AFAIK there isn't a way to get the equivalent of GCC's "-fsanitize=undefined" (or -ftrapv) for checking for unexpected overflows at a performance cost similar to "-fsanitize=undefined" performance cost on C code.

It's still a much better situation than python or java, I think-- but an area that could use improvement which won't be improved if rust is above criticism.

You can pretty trivially turn on overflow checks yet compile with all of the other release options as normal. It's one line in cargo.toml or one flag to rustc.
A job for Common Lisp!
Huh? Go has its tradeoffs, some people don't like it and that's fine. But nobody can deny that it is by far one of the most 'readable and reviewable' (the argument in question) mainstream languages.
The praise of Go didn't end with it being just readable, but also 'brutally pragmatic' and all that.

If Googlers think that Rust code is just as readable as Go, even though Rust obviously makes tradeoffs against readability for other features, I would be tempted to mark that as Googlers just having a culture about being overeager to think the tools they are using are the best.
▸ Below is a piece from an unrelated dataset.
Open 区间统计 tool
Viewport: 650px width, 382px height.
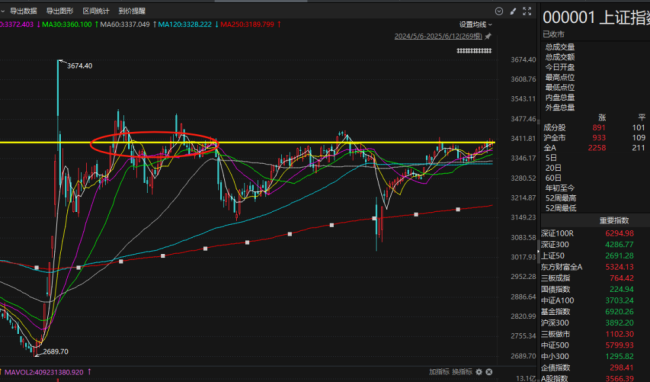click(x=96, y=11)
Why can't I deny that it is readable and reviewable? I don't think it is, basically at all. It gets evangelized as if it is but I have yet to see a compelling argument that can convince me. I've had the displeasure of having to dive into some codebases and I specifically hate it for that reason.
Well, I can't speak for you, of course. I also haven't seen that code you reviewed. And I won't try to evangelize you. I'd say, in a nutshell, that Go is readable and reviewable because its grammar consists of the C-style basis that most every imperative language has, and not much more. It's the lack of features that makes it very 'WYSIWYG'.
I think java is way more readable (and safe) than C - we should all switch to. Proof by authority w/o any background is not useful
Solaris had a bit of Java in it, and it was a terrible fit on account of how slow the JVM startup was and how large its memory footprint. Now that was almost 20 years ago and by now there's ways to optimize the JVM for short-lived processes, but it's still a pain and it's still a huge installation just for a small program like `sudo`. No, something like `sudo` needs to be natively compiled, or if bytecompiled then to a tiny VM -- tiny in every way: tiny opcode set, tiny bytecode interpreter, tiny install size.
You're not wrong, yet I'd sooner kill myself.
I think your complaints about Rust would depend on the quality of the code. You can go wild, or you can keep things simple.